Placebo Effects in Women Are Boosted by Vasopressin
Reports new study in Biological Psychiatry
Reports new study in Biological Psychiatry
A new study in the current issue of Biological Psychiatry suggests that women are particularly susceptible to the pain-relieving placebo effect of vasopressin.
Placebos are used to help accurately measure clinical responses/outcomes when studying the effects of medications, therapies, and other treatments. The well-known “placebo effect” is a phenomenon whereby a patient’s condition improves or a patient experiences side effects despite having received a “fake” treatment.
Social behaviors are regulated, in part, by two hormones in the body – oxytocin and vasopressin. Oxytocin has been studied in relation to the placebo effect, but vasopressin had not, until now.

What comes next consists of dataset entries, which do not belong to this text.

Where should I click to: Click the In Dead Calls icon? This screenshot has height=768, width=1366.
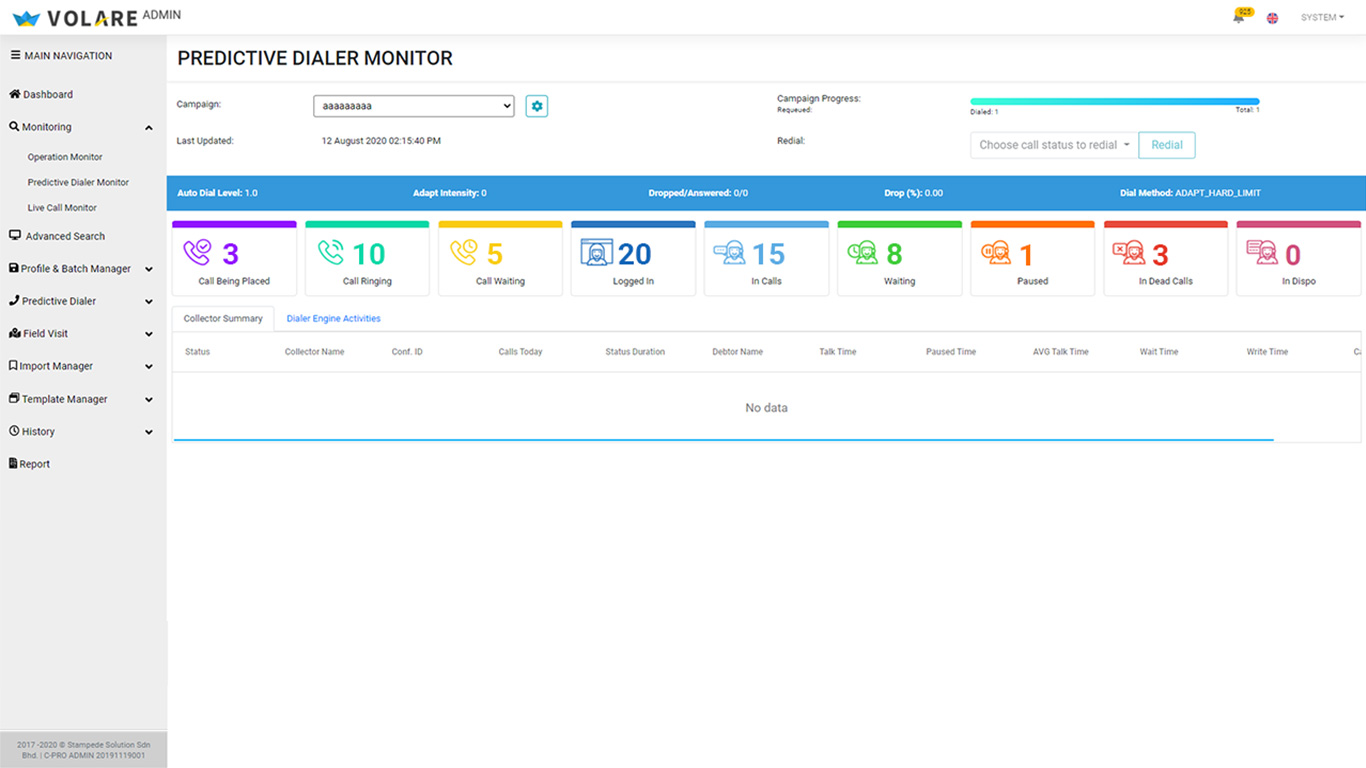1128,253
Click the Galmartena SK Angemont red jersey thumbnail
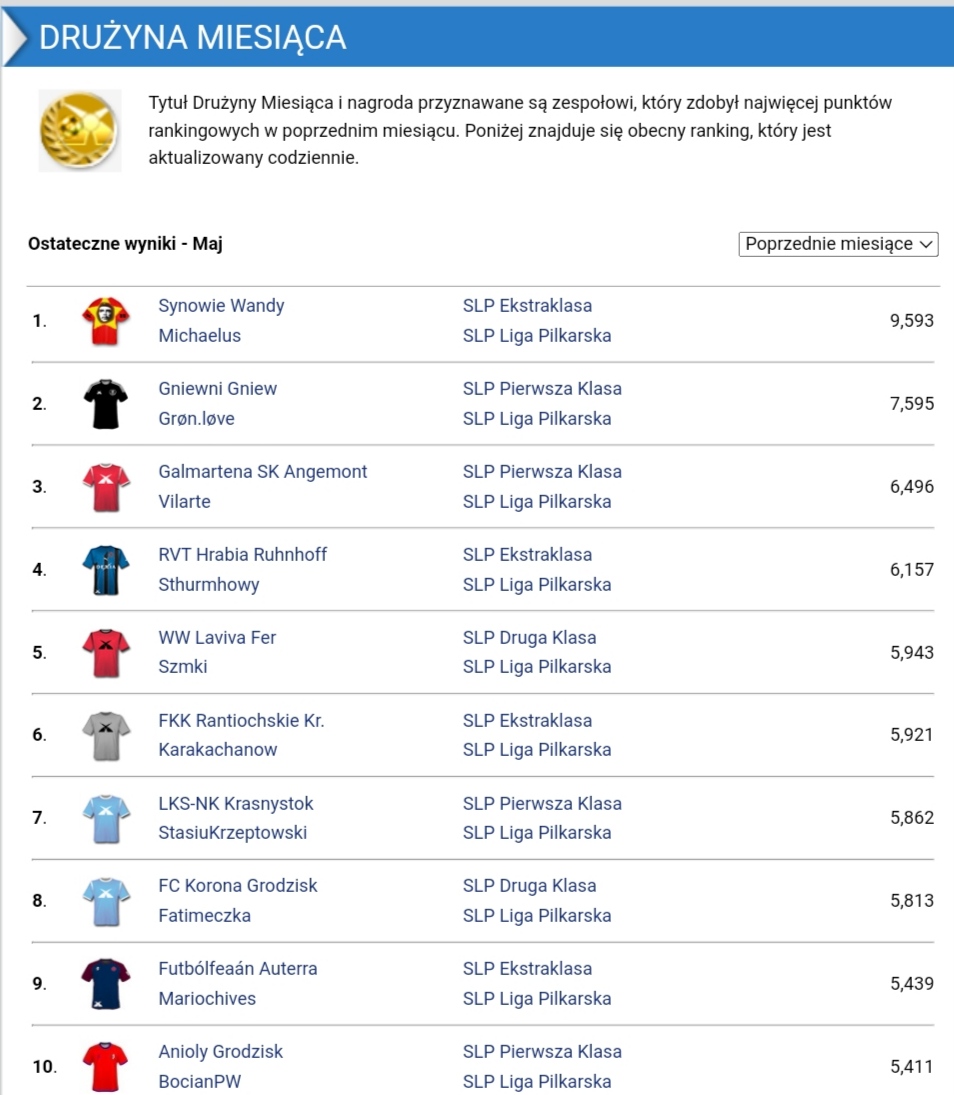The image size is (954, 1095). pyautogui.click(x=105, y=487)
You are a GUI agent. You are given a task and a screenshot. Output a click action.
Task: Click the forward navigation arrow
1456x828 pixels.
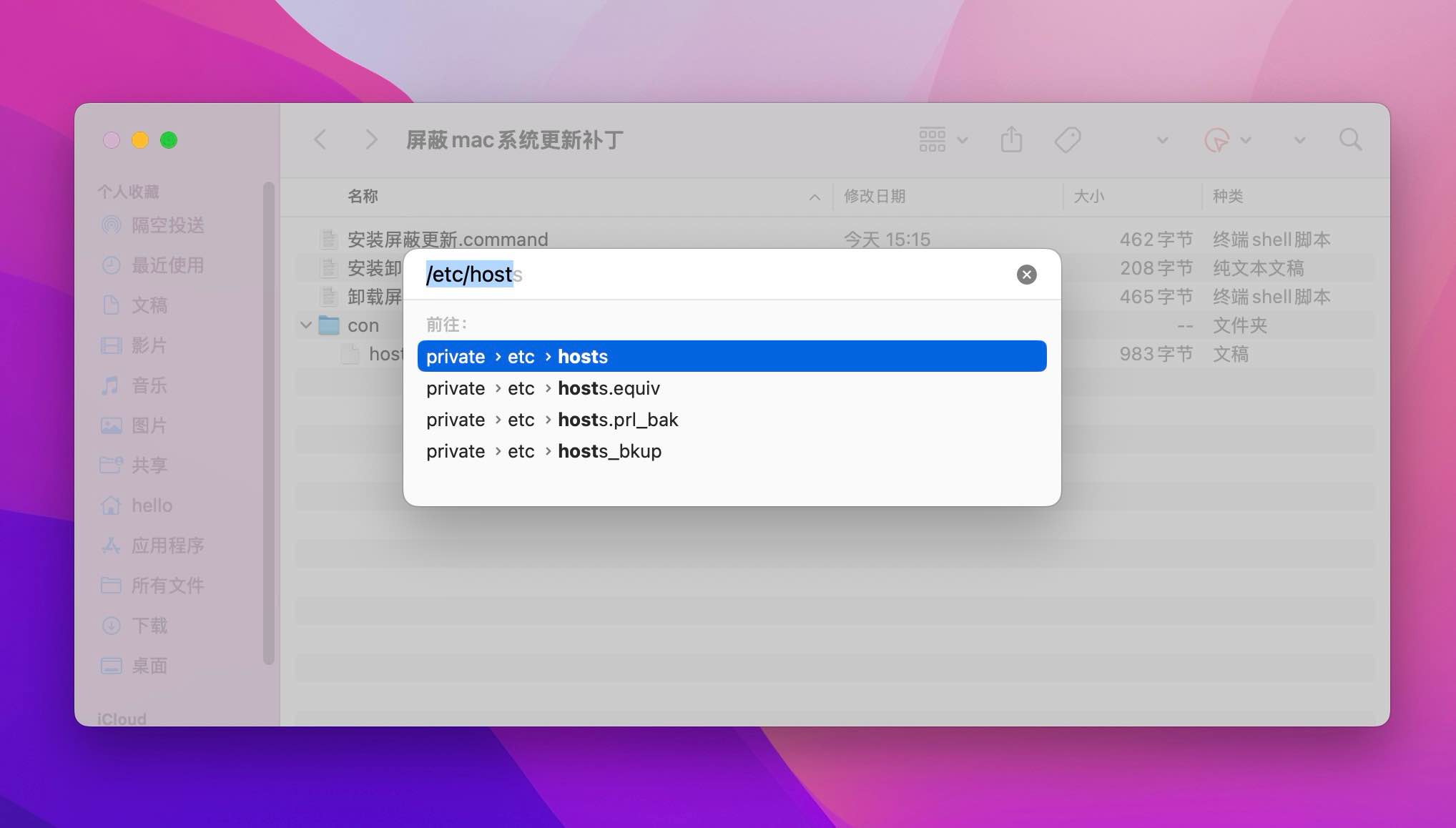click(x=370, y=139)
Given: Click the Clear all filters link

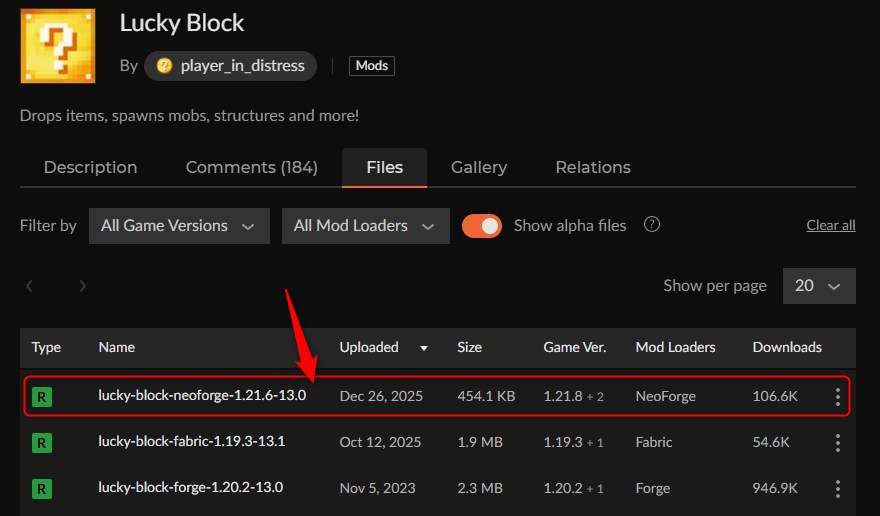Looking at the screenshot, I should pyautogui.click(x=830, y=226).

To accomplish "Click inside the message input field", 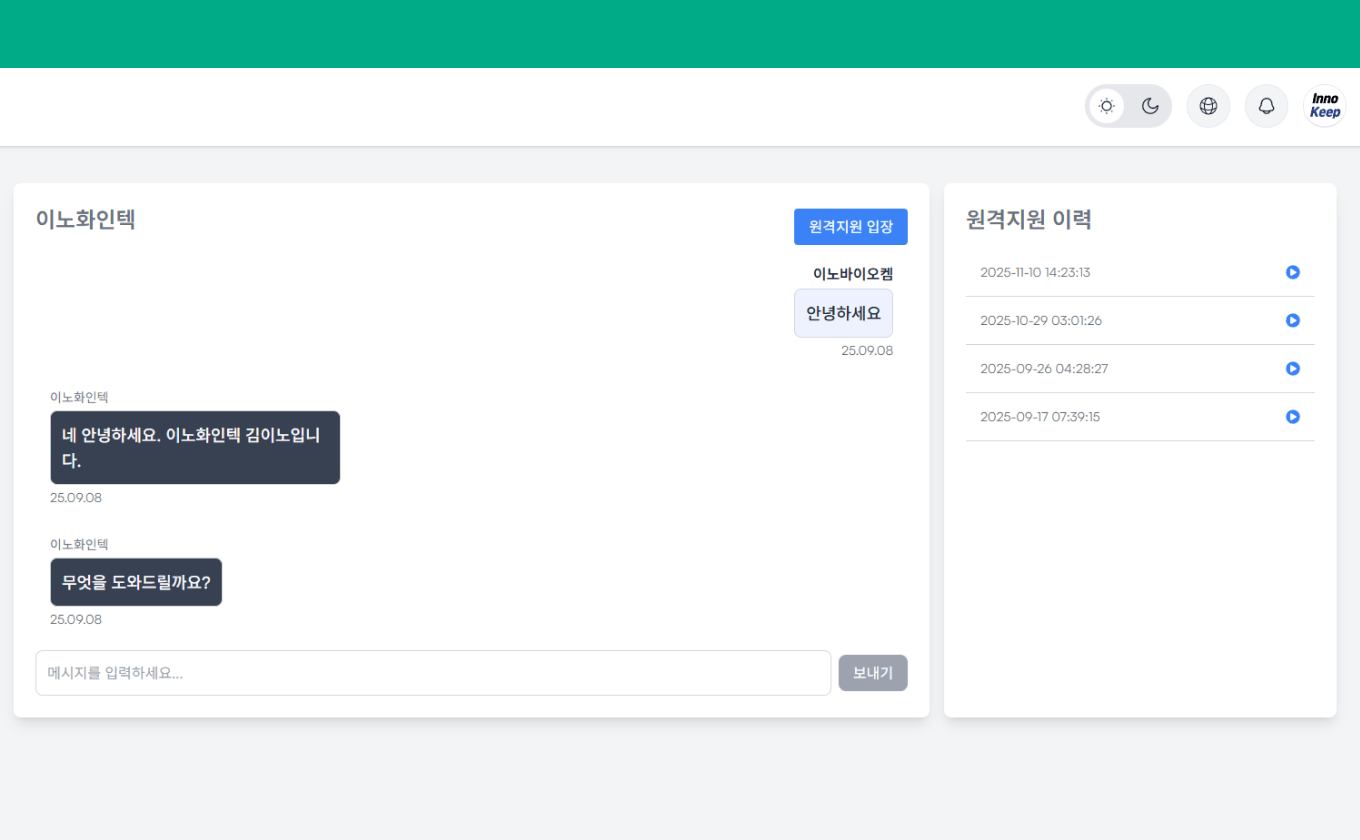I will (433, 673).
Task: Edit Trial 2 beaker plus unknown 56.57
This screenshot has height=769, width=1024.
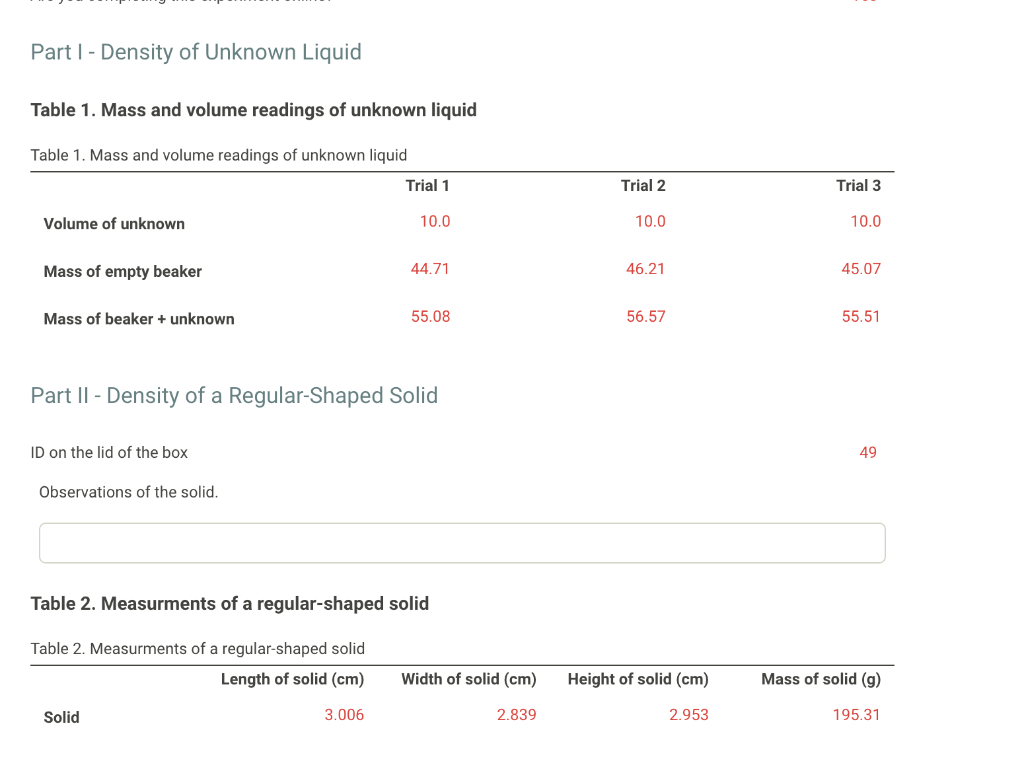Action: pyautogui.click(x=646, y=316)
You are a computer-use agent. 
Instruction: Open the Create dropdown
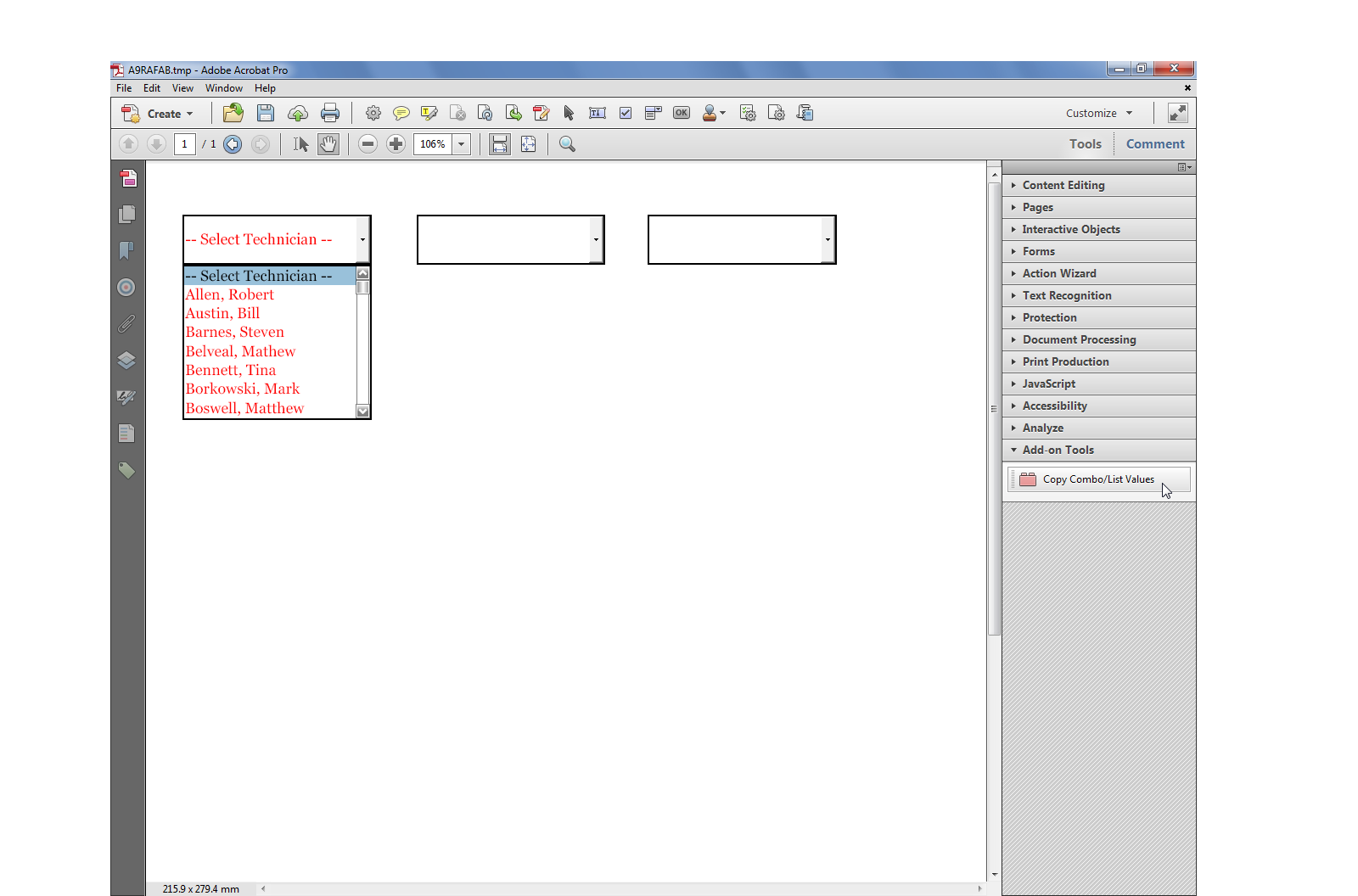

Dr. Luana Colloca, Associate Professor at University of Maryland, along with colleagues at the National Institute of Mental Health and Weill Cornell Medical College, recruited 109 healthy participants to study the placebo effects of vasopressin.
Increasing intensities of electrical stimuli were delivered to each participant’s hand until they reached a painful but tolerable level of shocks. Participants were then randomized to receive one of four placebo-based treatments: vasopressin, oxytocin, saline, or no treatment. The stimulus test was then modified in order to test their response to the “treatment” forty minutes after it was administered. The participants were blinded to which treatment they received, but were led to believe that it would eliminate or lessen the pain of the shocks.
“We demonstrated that a single intranasal administration of vasopressin impacts the magnitude of placebo effects,” explained Colloca. “Vasopressin increases placebo analgesic effects in women but not in men. Those women with lower acute stress and lower dispositional anxiety benefit most from the administration of the vasopressin agonist.”
“The results of this study raise interesting questions about how this hormone differentially affects the biology of the placebo response in men and women,” commented Dr. John Krystal, Editor of Biological Psychiatry.
Colloca added, “These findings add a new mechanism to the neurobiology of placebo effects and open up new research directions for understanding the vasopressin system and its implications for pain and stress-related responses.”
Notes for editors
The article is “Vasopressin Boosts Placebo Analgesic Effects in Women: A Randomized Trial” by Luana Colloca, Daniel S. Pine, Monique Ernst, Franklin G. Miller, and Christian Grillon (doi: 10.1016/j.biopsych.2015.07.019). It appears in Biological Psychiatry, Volume 79, Issue 10 (2016), published by Elsevier.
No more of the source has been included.